El cielo de Jericó estaba poseído de una calma que presagiaba buenaventuras, y su albor era tan brillante como el añil del cielo. La turbadora fragancia de los dátiles es su aroma característico y no existe en Israel ciudad de perfume más grato. Mi familia y yo descendimos del carro en el que viajábamos, protegidos por un parasol anaranjado. Recuerdo que advertí en mí una indescriptible sensación de responsabilidad y al descender noté mi andar vacilante. Debía elegir a la que sería la compañera en el viaje de mi vida.
«Pero», reflexioné, «¿y si cometo una lamentable equivocación?».
Mi madre me abrazó, recompuso mi pelo alborotado y me aseguró que las dos niñas eran dos hermosuras. Sus palabras me tranquilizaron.
Efectivamente eran dos muchachas muy agraciadas y mejor vestidas, que tenían una rama de lirio en sus manos. Atendían a los nombres de Naomi y Keren. Llevaban pulseras en los brazos y pendientes en las orejas, diademas en sus cabellos y, sobre sus bordadas túnicas de lino, collares egipcios que representaban la flor de loto.
Se miraban entre sí y sonreían. Para ellas yo era un juego y a la vez un premio a sus deseos innatos de hallar marido. Los senos se les habían reafirmado y seguro que el vello púbico había brotado en sus sexos, por lo que ya podían procrear. Pero fue Naomi, la segunda en edad, y que frisaba los catorce, la que selló mi atención y mi deseo, por la mesura de su mirada, la sensualidad de su boca, su larga melena, que le caía por los hombros, y la sutil vibración de su estilizado cuerpo.
Nada impuro parecía rozarla. Y sobre todo me atrajo porque tenía un fugaz parecido con la amirah Salomé: mi canon de belleza en una mujer. Los espejos de sus ojos grandísimos, del color de las avellanas, iluminaban la estancia donde nos recibieron.
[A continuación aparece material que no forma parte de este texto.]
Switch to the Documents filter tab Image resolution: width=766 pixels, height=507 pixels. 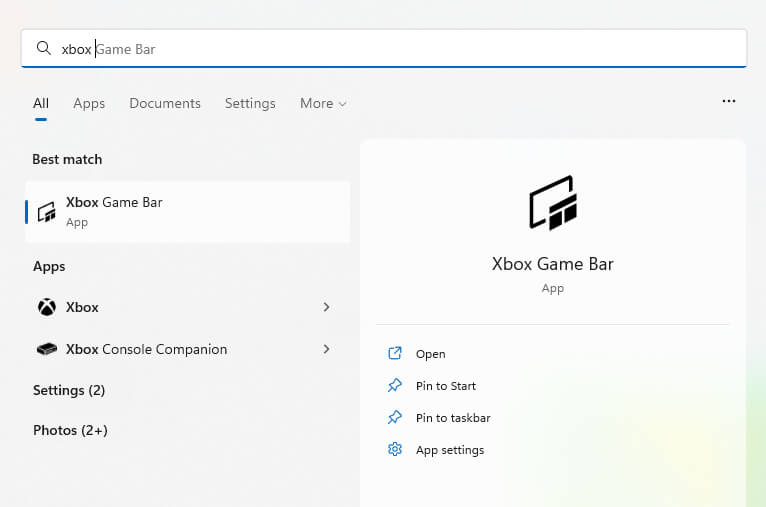click(x=165, y=103)
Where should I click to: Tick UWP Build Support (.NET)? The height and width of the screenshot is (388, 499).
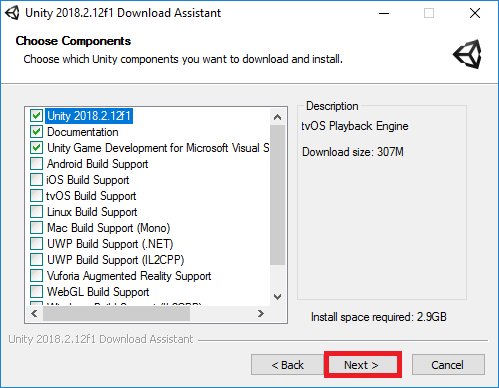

Sus labios estaban mudos y apenas si insinuaron una sonrisa de simpatía hacia mí. Noté que Naomi hizo un esfuerzo para congraciarse conmigo. Su hermana, entretanto, sacaba su lengüecilla de forma disimulada, o guiñaba sus ojos tintados de antimonio, consiguiendo que me ruborizara.
Muchos pares de ojos estaban prendidos en mí y mi corazón palpitaba.
Me sumí en una intensa reflexión en medio de un silencio casi religioso, como si estuviera examinando la delicada mercancía de un bazar. Lo decidí pronto, pues me parecía humillante para las pretendidas. Alisé mi túnica de levita, y según el ritual de elección de esposa en Israel, tomé una jarra de vino almizclado, eché unos sorbos en una copa de peltre y me dirigí hacia las dos muchachas, que me miraron expectantes.